OpenAI has started rolling out a new personal finance feature inside ChatGPT that lets users connect bank accounts, credit cards, loans, and investments directly to the chatbot for budgeting advice and financial planning.
The new experience works through Plaid and currently supports more than 12,000 financial institutions in the United States. OpenAI says the feature is available first for ChatGPT Pro users on iPhone and the web, while broader rollout for Plus users will happen later after feedback from early testing.
Once connected, ChatGPT creates a live dashboard showing spending, subscriptions, investments, upcoming bills, liabilities, and portfolio performance. Users can also ask detailed finance questions based on their actual transactions and account activity instead of relying on generic budgeting advice.
OpenAI explained the goal in its official announcement:
“With your financial accounts connected, ChatGPT can combine that reasoning with your real financial context and what you’ve shared about your goals, lifestyle, and priorities, helping you spot patterns, understand tradeoffs, and plan for big decisions in a way that feels more personal and complete.”
The feature focuses heavily on real-world planning instead of simple balance tracking. Users can ask questions like:
- “How much money can I realistically save before next summer?”

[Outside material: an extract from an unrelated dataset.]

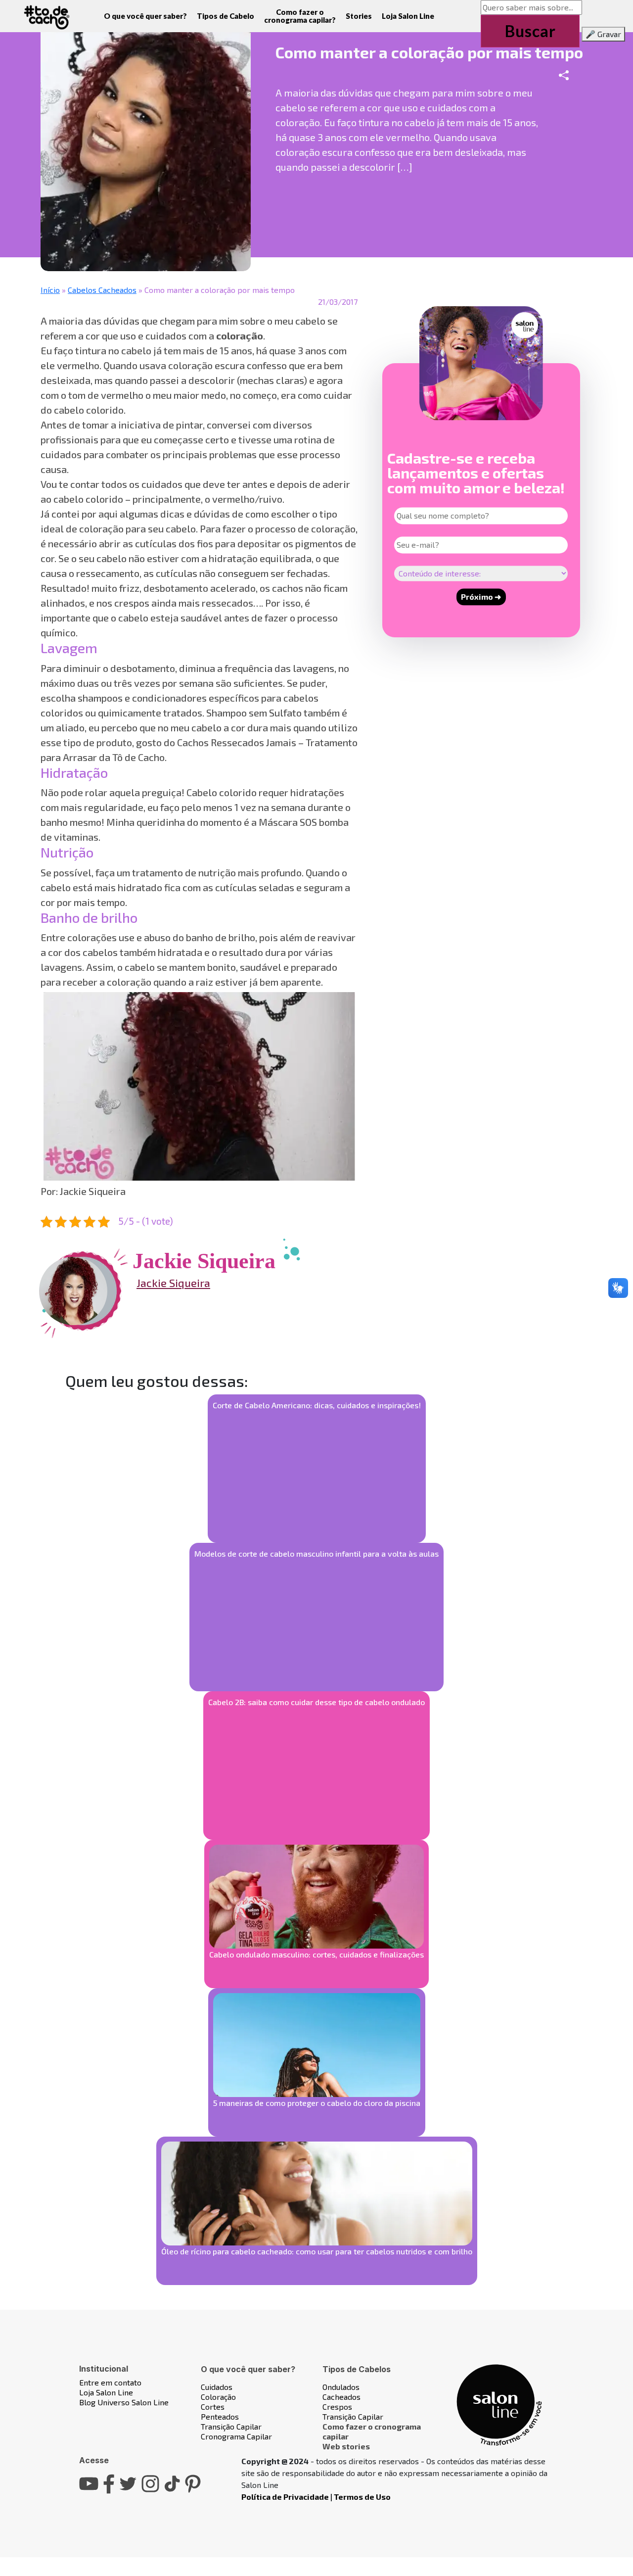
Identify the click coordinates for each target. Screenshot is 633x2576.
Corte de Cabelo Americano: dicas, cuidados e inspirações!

- “Where did most of my spending go over the past three months?”
- “Am I spending more on food delivery than last year?”
- “Can I comfortably manage a car loan right now?”
- “Which recurring payments are draining my budget the most?”

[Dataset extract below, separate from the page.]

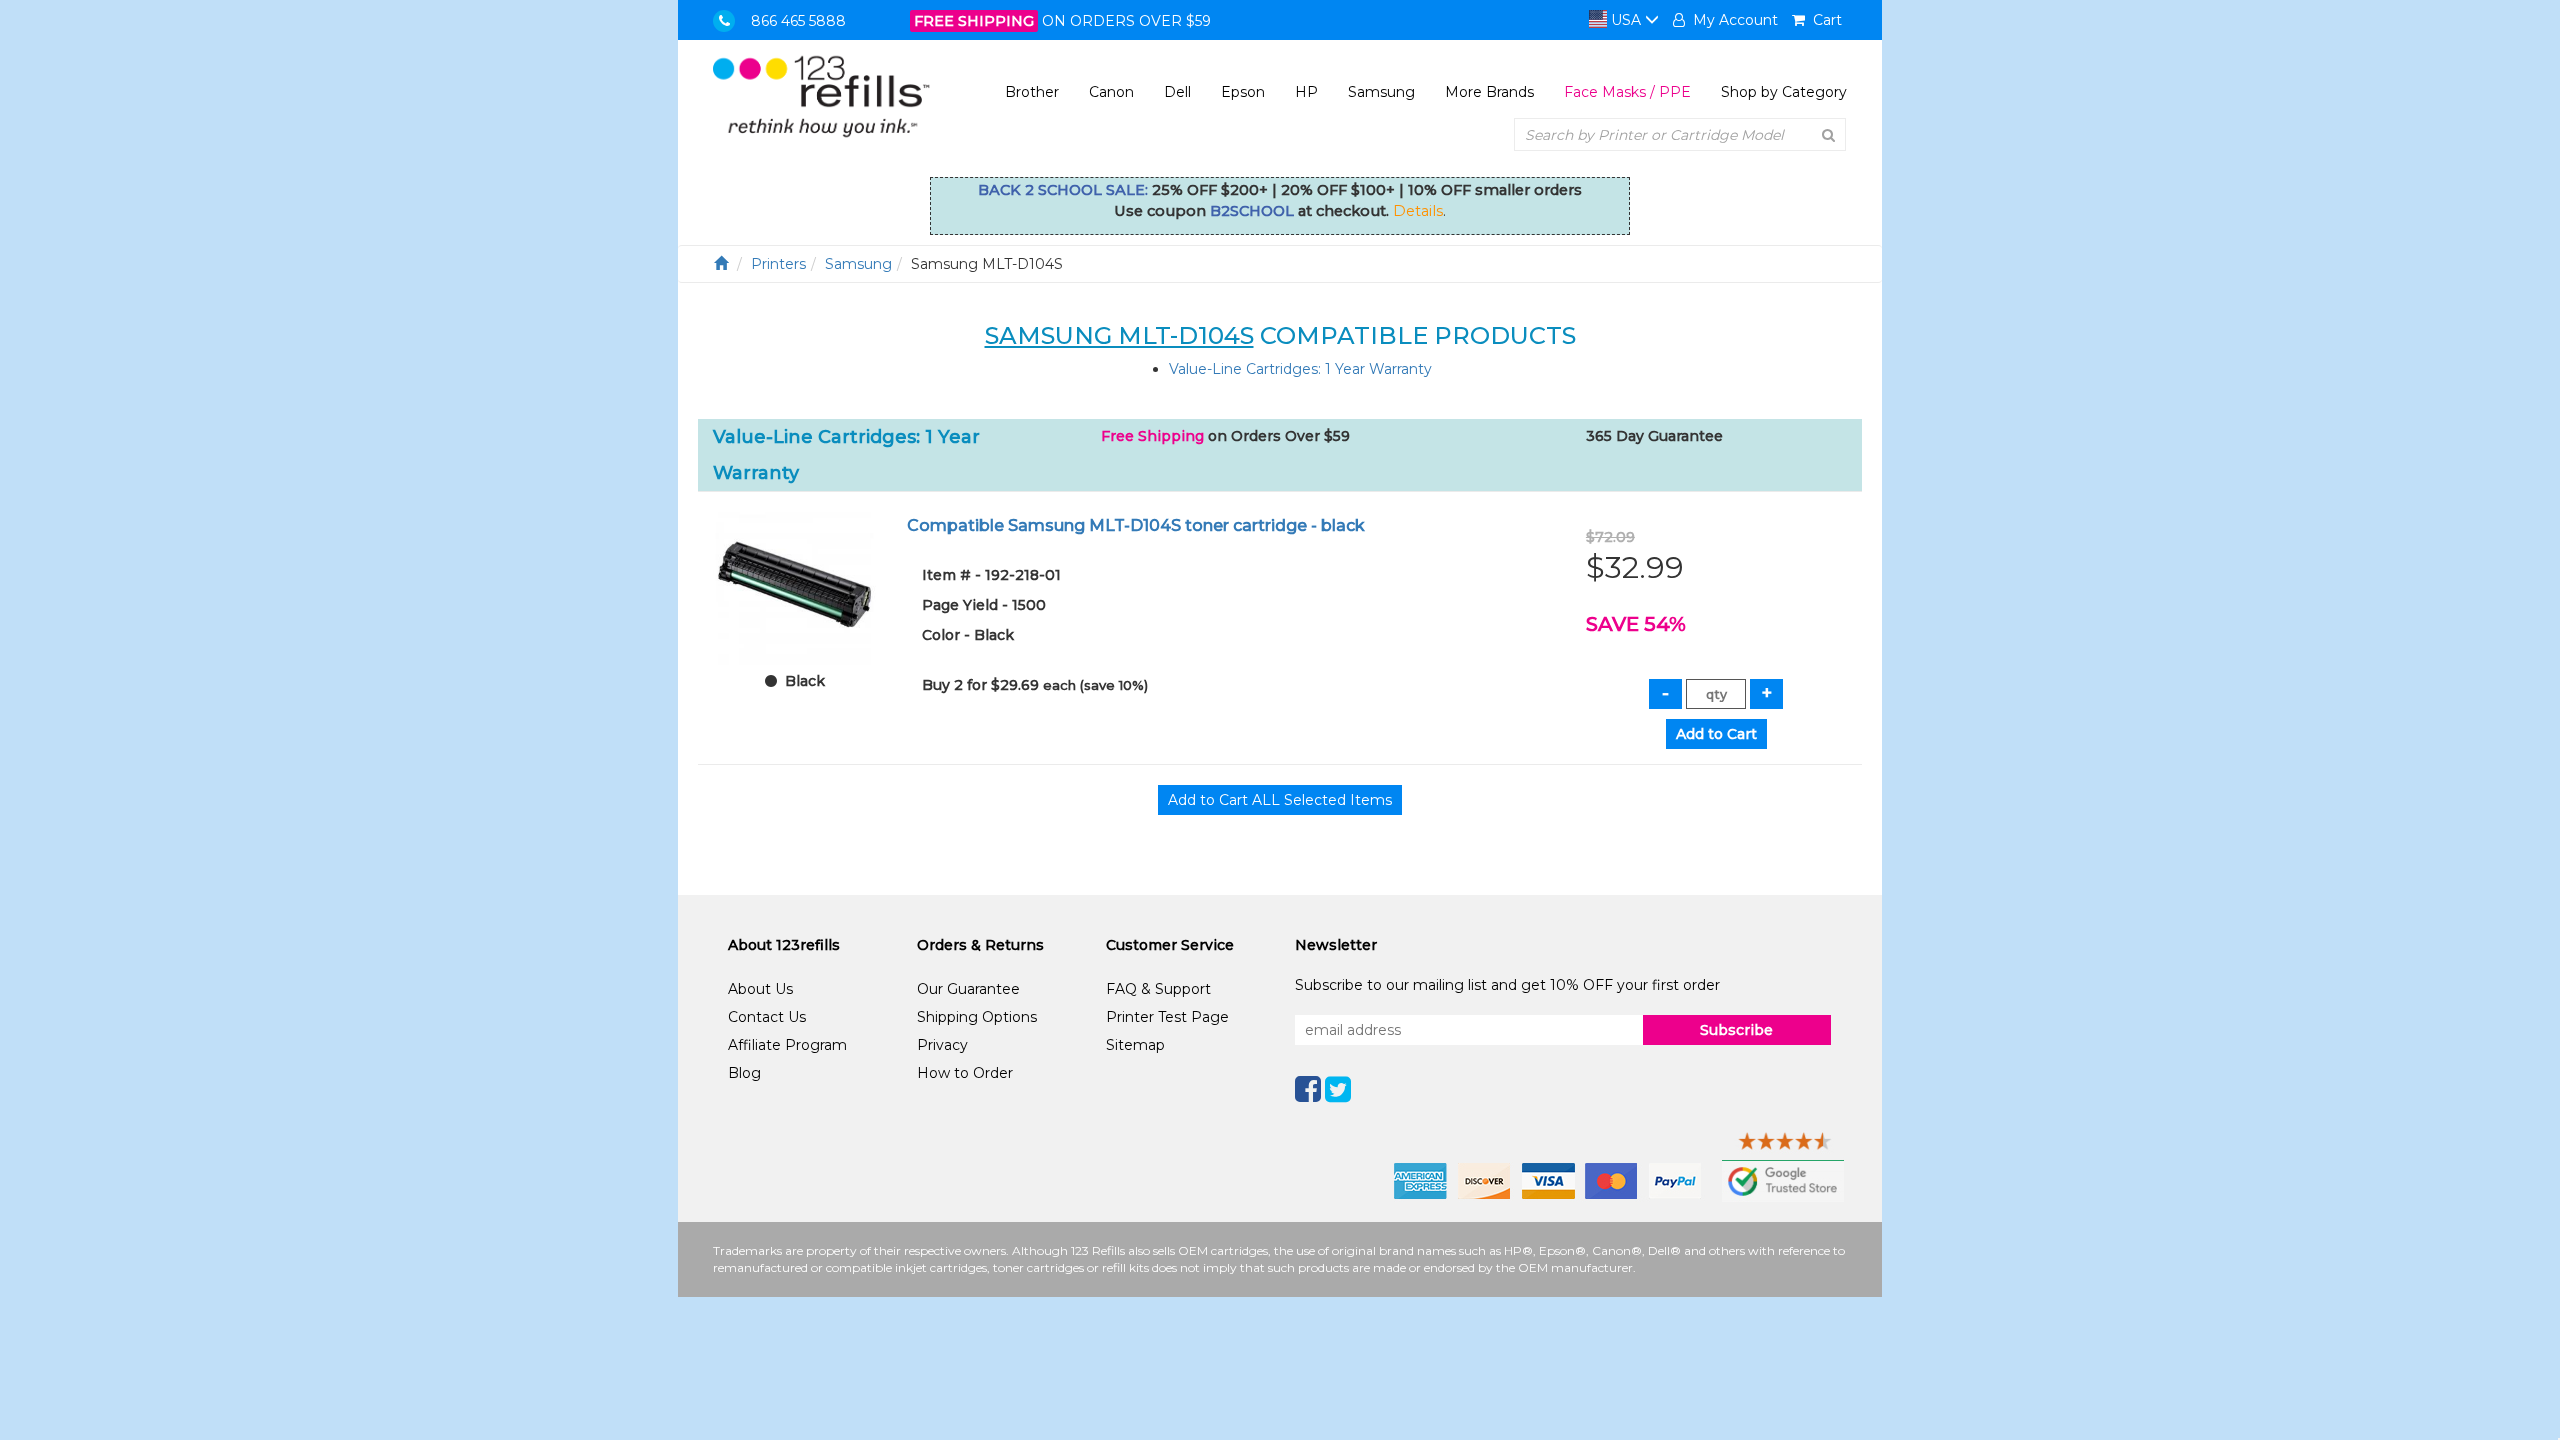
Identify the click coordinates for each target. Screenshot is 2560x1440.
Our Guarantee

- “Does my investment mix look too risky for my age?”
The biggest difference comes from context. Without connected accounts, ChatGPT gives broad financial suggestions similar to a budgeting blog. With account access enabled, it analyzes spending habits, recurring charges, shopping patterns, dining expenses, transportation costs, and cash flow to generate highly specific recommendations.
OpenAI also stressed privacy and security throughout the rollout.
“ChatGPT can access your balances, transactions, investments, and liabilities to help visualize your finances or answer your questions. It cannot see full account numbers or make any changes to your accounts.”
Users can disconnect accounts anytime, delete financial memories, or use temporary chats that avoid financial data access completely. OpenAI also recommends enabling multi-factor authentication for added account security.
The company says GPT-5.5 Thinking powers the finance experience by default, and internal testing with more than 50 finance professionals showed stronger performance on complex financial planning tasks compared to older models.